Aurora was notorious — why would anyone, much less Freddie, hire a top official from one of the firms most responsible for the frauds that destroyed Freddie and cost the taxpayers billions of dollars in losses? Is there anything that a business leader can do that disqualifies him from receiving millions of dollars annually — paid for by the taxpayers? It’s bad enough that our elites now loot with impunity. Do we really have to make them even richer?

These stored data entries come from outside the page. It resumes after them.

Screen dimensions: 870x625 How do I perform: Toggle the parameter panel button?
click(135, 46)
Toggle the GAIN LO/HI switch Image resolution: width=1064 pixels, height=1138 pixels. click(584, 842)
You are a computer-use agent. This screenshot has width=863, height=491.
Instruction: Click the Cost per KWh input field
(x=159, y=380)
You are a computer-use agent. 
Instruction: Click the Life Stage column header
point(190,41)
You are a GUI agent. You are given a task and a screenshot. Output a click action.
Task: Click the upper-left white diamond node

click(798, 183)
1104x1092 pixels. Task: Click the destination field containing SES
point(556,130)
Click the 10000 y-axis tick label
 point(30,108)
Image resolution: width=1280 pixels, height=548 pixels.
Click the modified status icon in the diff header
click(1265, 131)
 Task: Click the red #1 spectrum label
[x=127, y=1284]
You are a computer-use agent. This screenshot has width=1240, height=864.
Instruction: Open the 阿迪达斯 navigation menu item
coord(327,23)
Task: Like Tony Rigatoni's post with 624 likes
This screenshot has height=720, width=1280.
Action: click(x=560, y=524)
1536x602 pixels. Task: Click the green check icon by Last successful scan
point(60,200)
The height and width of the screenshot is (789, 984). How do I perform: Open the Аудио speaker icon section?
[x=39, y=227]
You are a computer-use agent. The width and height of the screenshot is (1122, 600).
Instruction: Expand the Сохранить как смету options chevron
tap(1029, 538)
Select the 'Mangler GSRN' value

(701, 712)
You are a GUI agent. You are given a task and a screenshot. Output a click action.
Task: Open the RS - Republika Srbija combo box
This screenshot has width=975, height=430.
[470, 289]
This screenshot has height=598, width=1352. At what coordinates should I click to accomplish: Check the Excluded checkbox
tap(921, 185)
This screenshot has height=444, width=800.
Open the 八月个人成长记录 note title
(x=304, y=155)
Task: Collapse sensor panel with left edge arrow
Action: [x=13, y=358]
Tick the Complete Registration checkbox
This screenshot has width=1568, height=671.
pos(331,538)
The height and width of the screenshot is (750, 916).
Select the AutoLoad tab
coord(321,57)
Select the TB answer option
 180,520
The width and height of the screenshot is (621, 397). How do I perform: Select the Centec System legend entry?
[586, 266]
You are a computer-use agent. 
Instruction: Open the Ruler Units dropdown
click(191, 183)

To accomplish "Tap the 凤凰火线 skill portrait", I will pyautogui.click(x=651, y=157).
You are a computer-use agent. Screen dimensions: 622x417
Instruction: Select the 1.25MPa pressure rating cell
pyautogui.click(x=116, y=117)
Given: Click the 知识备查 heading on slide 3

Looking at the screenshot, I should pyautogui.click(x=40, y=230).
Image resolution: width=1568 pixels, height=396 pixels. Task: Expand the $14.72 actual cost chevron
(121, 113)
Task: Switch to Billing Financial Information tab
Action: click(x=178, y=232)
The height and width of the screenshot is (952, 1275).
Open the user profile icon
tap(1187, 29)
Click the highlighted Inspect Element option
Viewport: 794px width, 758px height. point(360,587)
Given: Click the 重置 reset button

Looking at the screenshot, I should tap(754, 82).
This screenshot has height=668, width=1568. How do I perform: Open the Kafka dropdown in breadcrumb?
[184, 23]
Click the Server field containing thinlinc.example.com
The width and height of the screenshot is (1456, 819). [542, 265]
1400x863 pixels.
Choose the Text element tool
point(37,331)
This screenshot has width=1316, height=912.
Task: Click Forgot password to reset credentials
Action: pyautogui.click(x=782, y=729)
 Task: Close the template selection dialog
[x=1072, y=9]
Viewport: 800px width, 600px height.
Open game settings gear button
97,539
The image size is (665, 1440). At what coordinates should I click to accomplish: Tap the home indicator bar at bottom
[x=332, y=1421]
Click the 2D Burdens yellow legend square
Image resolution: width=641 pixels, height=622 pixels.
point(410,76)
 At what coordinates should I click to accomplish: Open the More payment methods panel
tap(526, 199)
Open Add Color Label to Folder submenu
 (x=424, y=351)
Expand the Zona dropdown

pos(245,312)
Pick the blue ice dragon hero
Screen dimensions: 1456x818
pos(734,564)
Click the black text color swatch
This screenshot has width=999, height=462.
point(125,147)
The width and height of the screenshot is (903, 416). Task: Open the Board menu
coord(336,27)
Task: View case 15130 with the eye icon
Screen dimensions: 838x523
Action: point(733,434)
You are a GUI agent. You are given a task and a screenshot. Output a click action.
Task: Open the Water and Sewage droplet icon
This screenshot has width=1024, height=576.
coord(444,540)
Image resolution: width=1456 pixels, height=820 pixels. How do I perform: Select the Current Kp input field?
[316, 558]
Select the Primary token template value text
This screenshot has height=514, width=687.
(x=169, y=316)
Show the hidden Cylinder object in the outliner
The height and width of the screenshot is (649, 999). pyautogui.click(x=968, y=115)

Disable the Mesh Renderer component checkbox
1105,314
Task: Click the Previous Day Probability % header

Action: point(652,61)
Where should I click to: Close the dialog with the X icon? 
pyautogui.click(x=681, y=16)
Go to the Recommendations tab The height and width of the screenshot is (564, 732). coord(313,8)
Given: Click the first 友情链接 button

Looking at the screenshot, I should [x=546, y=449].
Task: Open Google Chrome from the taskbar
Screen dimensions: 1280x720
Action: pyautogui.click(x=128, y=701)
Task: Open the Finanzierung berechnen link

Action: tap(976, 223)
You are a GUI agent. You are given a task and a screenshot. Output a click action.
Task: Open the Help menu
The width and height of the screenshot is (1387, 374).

Fannie and Freddie have no need to pay these high salaries to senior managers. It was the perverse executive compensation that drove the accounting control frauds at Fannie and Freddie — as the SEC explicitly charged. Executive compensation created the perverse managerial incentives that destroyed Fannie and Freddie. This was an unanticipated consequence of their privatization. Because Fannie and Freddie were privatized, their officers designed their compensation system in the same perverse manner as most firms (Bebchuk & Fried 2004). The mangers stood to gain enormous compensation if they inflated short-term accounting income, and as Akerlof & Romer famously observed, accounting fraud is a “sure thing.” Mr. Raines explained in response to a media question what was causing the repeated scandals at elite financial institutions:
We’ve had a terrible scandal on Wall Street. What is your view?Investment banking is a business that’s so denominated in dollars that the temptations are great, so you have to have very strong rules. My experience is where there is a one-to-one relation between if I do X, money will hit my pocket, you tend to see people doing X a lot. You’ve got to be very careful about that. Don’t just say: “If you hit this revenue number, your bonus is going to be this.” It sets up an incentive that’s overwhelming. You wave enough money in front of people, and good people will do bad things.